「福井洞窟」複合施設を整備 遺跡日本一アピールへ 佐世保市、公民館と支所併設

 佐世保市は、国指定史跡「福井洞窟」(吉井町)の出土品を展示したり、価値を解説したりするガイダンス機能を備えた複合施設を建設する。吉井地区の公民館と市役所支所も併設する計画で、12月ごろ完成予定。ガイダンス機能は2021年春ごろから運用を始める。

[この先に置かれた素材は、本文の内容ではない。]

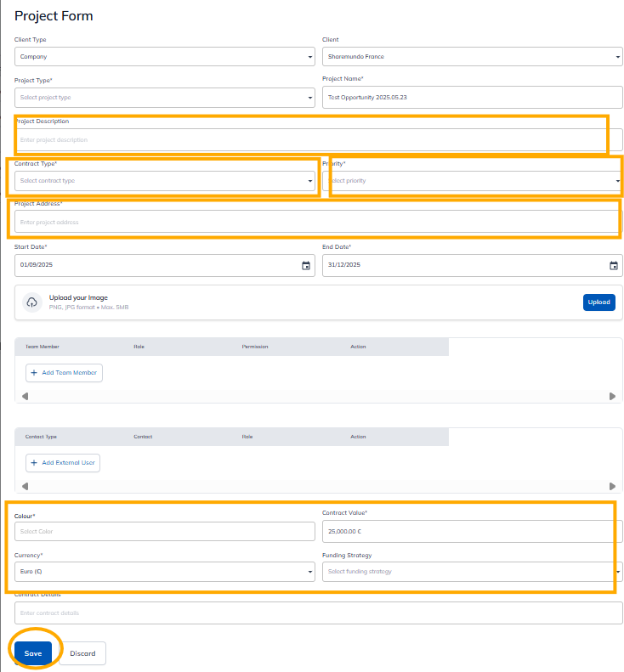The height and width of the screenshot is (672, 624).
Task: Open the End Date calendar picker icon
Action: 614,265
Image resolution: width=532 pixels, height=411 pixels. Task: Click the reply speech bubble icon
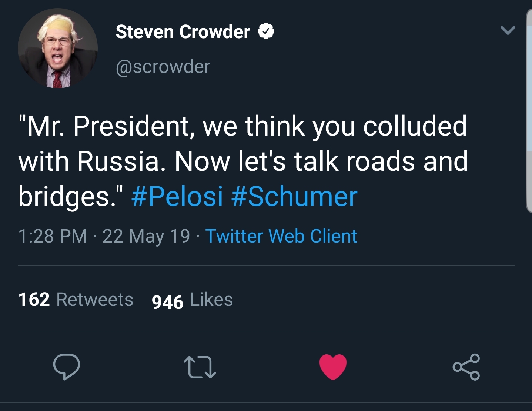coord(67,367)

 福井洞窟は佐々川支流の福井川上流にあり、旧石器時代から縄文時代にかけて人々が生活した痕跡が残る。市教委が12年から発掘調査した結果、狩猟道具の細石刃や、やじりなど約7万点が出土。旧石器時代の洞窟遺跡としては国内で初めて炉跡(たき火の跡)を発見した。

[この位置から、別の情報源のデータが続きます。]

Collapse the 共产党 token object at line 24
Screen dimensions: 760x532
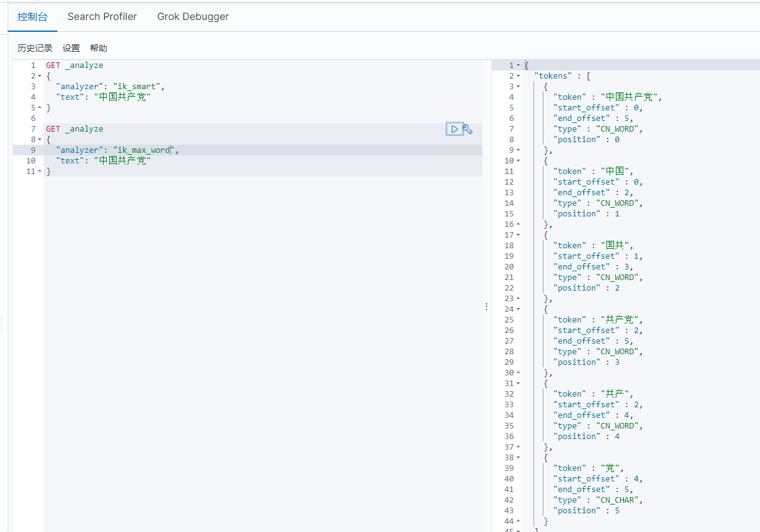pos(518,309)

 洞窟の価値を発信するため、市は14年に出土品の展示施設を整備する方針を表明。福井洞窟から約3・5キロ離れた場所に約6億8千万円を投じて複合施設を建設することを決めた。
 展示スペースは約600平方メートルあり、目玉として発掘現場の地層約6メートルを設置。出土品約500点に加え、炉跡などの複製品や当時の人々の暮らしを再現したジオラマを展示する。子どもが遺跡の発掘について勉強する体験室のほか、福井洞窟までの道のりや見どころを案内する情報コーナーもある。
 市教委文化財課によると、佐世保市内には福井洞窟をはじめ、国内最多の31カ所の洞穴遺跡が見つかっている。同課は「遺跡日本一の町をアピールする施設にしたい。福井洞窟で暮らした人々の風景を肌で感じる展示を目指す」としている。